Als die „Deutsche Gesellschaft für Soziologie“ (DGS) Ende 1909 ihre endgültige Form erhielt, kam plötzlich besondere Bedeutung dem sogenannten Aspekt Wertfreiheit zu. Folgerichtig wurde er im § 1 der Satzung verankert: „Sie [i.e. DGS; O.R.] gibt allen wissenschaftlichen Richtungen und Methoden der Soziologie gleichmäßig Raum und lehnt die Vertretung irgendwelcher praktischen (ethischen, religiösen, politischen, ästhetischen usw.) Ziele ab“ (Soziologentag, 1910, S.V); folgerichtig stellte Ferdinand Tönnies als Vorsitzender der DGS den Aspekt Werturteilsfreiheit als Zentrum in seine Eröffnung des ersten Soziologentages (Ferdinand Tönnies, 1911, S. 19 ff.); folgerichtig ging schließlich Max Weber in seinem Geschäftsbericht bei dieser Veranstaltung auf die Werturteilsfrage — mit erhobenem Zeigefinger — ein (Soziologentag, 1910, S. 38f.). — Und als die DGS Ende 1933 gemäß dem vom Nationalsozialismus präferierten „Führungsprinzip“ umorganisiert wurde, da verwies der abgeschobene Präsident der DGS, Ferdinand Tönnies, noch einmal auf das Prinzip der Wertfreiheit — nun als Grenze zur aufkommenden NS-orientierten Soziologie und deren Organisation.3

Das Referat, das in einer kürzeren Fassung unter dem Titel „Wertfreiheit und die Konstitution der Soziologie in Deutschland“ 1988 erschien, fußt auf Materialien, die in einem von der Stiftung Volkswagenwerk ermöglichten Projekt zu Simmels Kontext in den 90er Jahren ermittelt wurden.
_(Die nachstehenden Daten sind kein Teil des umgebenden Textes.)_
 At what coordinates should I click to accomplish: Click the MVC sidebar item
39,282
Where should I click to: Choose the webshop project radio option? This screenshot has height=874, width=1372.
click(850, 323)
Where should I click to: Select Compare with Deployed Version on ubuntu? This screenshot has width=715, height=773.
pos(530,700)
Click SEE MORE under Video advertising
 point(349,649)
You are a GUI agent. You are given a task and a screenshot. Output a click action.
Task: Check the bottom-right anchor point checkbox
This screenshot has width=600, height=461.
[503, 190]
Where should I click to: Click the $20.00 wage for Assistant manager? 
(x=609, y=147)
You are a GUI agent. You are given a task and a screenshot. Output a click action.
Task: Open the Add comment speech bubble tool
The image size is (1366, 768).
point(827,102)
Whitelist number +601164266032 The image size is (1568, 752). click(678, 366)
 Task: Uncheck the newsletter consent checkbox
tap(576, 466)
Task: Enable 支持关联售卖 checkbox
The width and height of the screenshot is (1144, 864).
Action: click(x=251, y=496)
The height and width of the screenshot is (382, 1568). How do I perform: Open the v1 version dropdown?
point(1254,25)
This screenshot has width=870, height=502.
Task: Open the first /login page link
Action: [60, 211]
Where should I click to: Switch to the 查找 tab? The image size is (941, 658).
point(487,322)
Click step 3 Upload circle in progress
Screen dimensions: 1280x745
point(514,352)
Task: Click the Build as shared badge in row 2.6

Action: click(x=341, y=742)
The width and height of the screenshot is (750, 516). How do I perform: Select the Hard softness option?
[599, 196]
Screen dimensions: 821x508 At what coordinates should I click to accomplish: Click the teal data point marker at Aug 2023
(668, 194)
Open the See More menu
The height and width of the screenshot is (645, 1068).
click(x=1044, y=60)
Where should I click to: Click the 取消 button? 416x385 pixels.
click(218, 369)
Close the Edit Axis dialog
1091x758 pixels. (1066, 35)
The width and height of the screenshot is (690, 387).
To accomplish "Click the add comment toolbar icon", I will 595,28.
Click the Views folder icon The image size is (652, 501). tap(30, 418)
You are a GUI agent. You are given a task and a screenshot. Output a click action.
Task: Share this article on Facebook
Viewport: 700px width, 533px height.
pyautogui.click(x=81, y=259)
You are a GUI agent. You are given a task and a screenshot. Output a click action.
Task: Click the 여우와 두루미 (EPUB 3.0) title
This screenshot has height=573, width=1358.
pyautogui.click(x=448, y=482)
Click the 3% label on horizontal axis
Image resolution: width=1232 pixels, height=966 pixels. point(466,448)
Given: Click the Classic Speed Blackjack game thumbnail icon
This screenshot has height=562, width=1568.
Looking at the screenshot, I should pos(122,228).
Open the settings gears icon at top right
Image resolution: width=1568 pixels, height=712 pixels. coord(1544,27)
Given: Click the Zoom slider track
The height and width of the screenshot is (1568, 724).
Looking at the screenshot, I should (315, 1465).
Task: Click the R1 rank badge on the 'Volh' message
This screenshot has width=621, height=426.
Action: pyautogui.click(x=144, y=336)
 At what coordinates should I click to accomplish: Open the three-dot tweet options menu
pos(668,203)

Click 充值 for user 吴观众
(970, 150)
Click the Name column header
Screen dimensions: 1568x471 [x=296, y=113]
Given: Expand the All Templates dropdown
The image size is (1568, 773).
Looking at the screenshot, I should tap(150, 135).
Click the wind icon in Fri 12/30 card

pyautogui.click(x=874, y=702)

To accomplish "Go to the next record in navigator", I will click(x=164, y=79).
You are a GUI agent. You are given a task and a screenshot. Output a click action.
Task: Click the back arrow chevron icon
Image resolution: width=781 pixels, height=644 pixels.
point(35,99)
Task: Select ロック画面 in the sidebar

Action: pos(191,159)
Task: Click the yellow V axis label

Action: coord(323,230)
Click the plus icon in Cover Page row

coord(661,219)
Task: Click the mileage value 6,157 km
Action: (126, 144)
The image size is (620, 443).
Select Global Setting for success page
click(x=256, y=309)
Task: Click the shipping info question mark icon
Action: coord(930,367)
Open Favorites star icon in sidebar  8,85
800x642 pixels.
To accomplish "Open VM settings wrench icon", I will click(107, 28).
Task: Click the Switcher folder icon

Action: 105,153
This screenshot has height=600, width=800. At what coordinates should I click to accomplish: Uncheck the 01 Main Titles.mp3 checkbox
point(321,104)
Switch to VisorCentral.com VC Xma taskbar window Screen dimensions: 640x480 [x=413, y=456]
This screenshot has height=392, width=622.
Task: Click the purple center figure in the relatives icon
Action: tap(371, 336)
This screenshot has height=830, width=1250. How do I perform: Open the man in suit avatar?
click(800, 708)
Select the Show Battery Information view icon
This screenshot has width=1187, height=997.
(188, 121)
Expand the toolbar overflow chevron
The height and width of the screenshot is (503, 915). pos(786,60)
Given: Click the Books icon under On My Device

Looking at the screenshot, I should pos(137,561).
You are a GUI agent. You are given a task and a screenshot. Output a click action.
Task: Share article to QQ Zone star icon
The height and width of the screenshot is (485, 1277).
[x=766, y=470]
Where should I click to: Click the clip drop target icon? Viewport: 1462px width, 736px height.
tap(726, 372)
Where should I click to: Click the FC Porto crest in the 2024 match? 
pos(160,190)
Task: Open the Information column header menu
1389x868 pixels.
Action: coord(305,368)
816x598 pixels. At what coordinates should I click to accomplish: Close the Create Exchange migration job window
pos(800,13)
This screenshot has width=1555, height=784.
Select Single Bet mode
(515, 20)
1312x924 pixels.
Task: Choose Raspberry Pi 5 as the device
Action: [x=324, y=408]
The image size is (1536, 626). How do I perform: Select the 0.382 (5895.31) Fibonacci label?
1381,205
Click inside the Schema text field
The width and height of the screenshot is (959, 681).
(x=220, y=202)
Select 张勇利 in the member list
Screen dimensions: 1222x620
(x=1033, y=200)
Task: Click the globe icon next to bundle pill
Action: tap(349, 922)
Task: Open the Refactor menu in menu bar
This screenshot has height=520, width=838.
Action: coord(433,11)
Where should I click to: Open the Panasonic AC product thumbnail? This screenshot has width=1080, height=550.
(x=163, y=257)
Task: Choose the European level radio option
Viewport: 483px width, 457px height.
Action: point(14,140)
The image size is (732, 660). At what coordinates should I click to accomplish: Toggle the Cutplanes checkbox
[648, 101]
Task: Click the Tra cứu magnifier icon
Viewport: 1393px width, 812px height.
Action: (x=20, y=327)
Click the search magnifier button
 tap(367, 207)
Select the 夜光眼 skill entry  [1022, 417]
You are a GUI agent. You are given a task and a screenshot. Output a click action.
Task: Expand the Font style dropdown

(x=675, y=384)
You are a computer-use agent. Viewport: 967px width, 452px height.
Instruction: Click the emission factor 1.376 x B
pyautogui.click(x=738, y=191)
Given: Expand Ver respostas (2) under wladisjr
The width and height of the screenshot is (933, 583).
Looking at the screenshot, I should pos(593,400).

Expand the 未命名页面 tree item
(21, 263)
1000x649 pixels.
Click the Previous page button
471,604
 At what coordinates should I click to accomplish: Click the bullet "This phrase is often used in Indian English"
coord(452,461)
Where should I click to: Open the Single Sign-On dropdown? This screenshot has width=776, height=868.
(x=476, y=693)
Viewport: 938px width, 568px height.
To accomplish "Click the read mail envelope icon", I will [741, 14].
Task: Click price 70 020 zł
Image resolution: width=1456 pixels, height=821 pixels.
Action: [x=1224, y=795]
Die Ergebnisse dieses Projektes wurden von mir, in Zusammenarbeit mit Heinz-Jürgen Dahme und Klaus Christian Köhnke, in einem Manuskript zusammengefaßt, das unter dem Titel „Die Herausbildung der Soziologien im Deutschland des 19. Jahrhunderts“ 1990 als Buch veröffentlicht wird.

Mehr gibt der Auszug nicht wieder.